RADARBEKASI.ID, BEKASI – Pelaksana tugas (Plt) Ketua DPD Golkar Jawa Barat, Ace Hasan Syadzily, meminta kepada para kader dan fungsionaris di Kabupaten Bekasi, turun ke daerah pemilihan (dapil) masing-masing, untuk menggalang dukungan dari konstituen dan masyarakat.


Sebab, ini menjadi evaluasi bagi fungsionaris, apakah layak atau tidak  ditetapkan sebagai anggota legislatif

Menurut Ace, fungsionaris akan ditugaskan untuk turun ke dapil masing-masing, agar bekerja dan memastikan tugas yang sudah sampaikan.

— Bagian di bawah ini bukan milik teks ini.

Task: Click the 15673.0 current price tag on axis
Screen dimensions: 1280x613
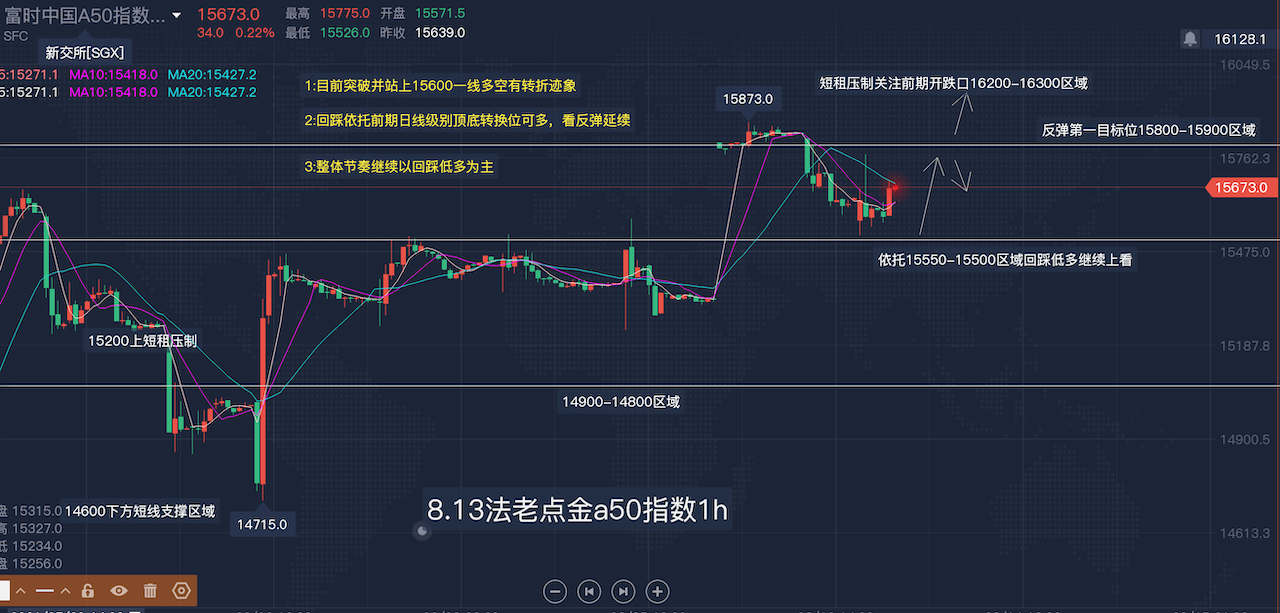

Pertama, menggalang dukungan dari masyarakat yang memiliki Kartu Tanda Anggota (KTA) sebanyak-banyaknya. Kedua, mensosialisasikan Partai Golkar, serta mendukung Airlangga Hartarto sebagai Ketua Umum Partai Golkar.

“Para fungsionaris kami tugaskan turun ke dapil masing-masing, untuk memastikan tugas yang diberikan tersampaikan dengan baik,” ujar Ace kepada Radar Bekasi, belum lama ini.

Kata Ace, ini untuk melihat keseriusan dari masing-masing fungsionaris, sebelum ditetapkan sebagai anggota legislatif di tahun 2024 mendatang.

“Setelah mereka turun, kami akan evaluasi sejauh mana keseriusannya dalam menjalankan tugas-tugas partai tersebut. Dari situ, akan dilihat sejauh mana kinerja mereka untuk kami calonkan sebagai anggota legislatif,” ungkapnya.

Lanjut Ace, setiap fungsionaris diminta merekrut masyarakat dengan dibuatkan KTA sebanyak-banyaknya.

“Semakin banyak masyarakat yang memiliki KTA, itu lebih bagus. Kemudian, atas dasar KTA yang ada, kami bisa menentukan dia layak dicalonkan sebagai anggota legislatif,” terang Ace.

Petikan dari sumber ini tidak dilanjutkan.